George Wright III opened this episode of The Daily Mastermind by sharing one of his personal mentors: Eric Thomas. Calling him a master of motivation and a living example of hard work, mindset, and personal accomplishment, George played a recording of one of Eric Thomas's most powerful speeches to give listeners a midweek dose of real, unfiltered drive.
What follows is more than motivation. It is a standard, a test, a challenge to ask yourself whether you want success the way your lungs want air.
The Story That Changes Everything: Wanting to Breathe
Eric Thomas opens with a story about a young man who goes to a guru and says he wants to reach the same level of success. The guru tells him to meet at the beach at 4 a.m. When the young man arrives, the guru walks him out into the water, deeper and deeper, until the man's head goes under. The guru holds him there until the last possible moment, then raises him up and asks one question: what did you want more than anything?
The answer is the lesson.
When you want to succeed as bad as you want to breathe, then you'll be successful.

--

• [EXERCISE DESCRIPTION] In the episode summary, at what time does the guru tell the young man to meet him at the beach?

• [DATA EXTRACT]
--

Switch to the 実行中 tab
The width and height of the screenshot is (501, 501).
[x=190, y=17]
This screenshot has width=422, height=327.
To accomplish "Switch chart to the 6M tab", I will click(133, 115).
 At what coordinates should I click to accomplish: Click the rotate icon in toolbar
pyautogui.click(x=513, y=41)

--

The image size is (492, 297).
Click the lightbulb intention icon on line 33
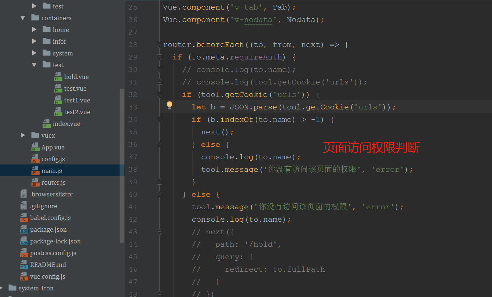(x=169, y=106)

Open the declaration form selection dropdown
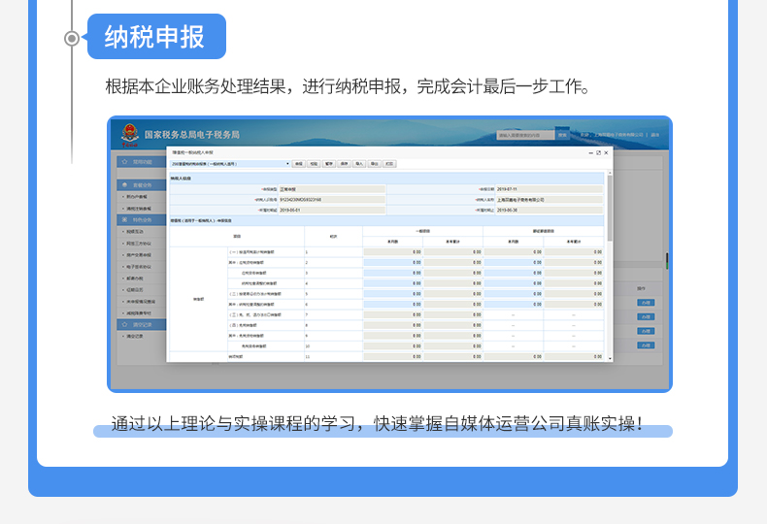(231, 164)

--

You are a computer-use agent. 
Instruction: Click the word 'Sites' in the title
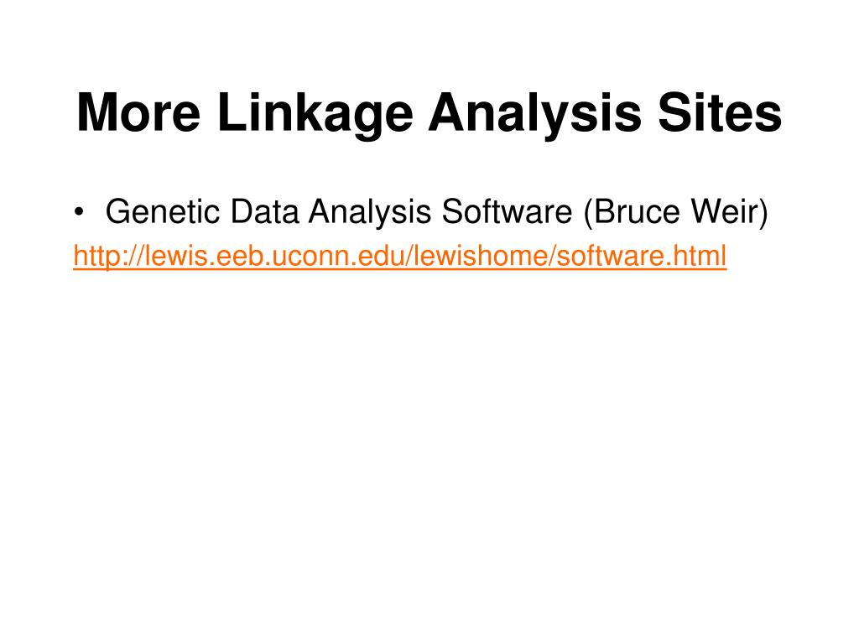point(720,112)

--

• [ANSWER] 4 a.m.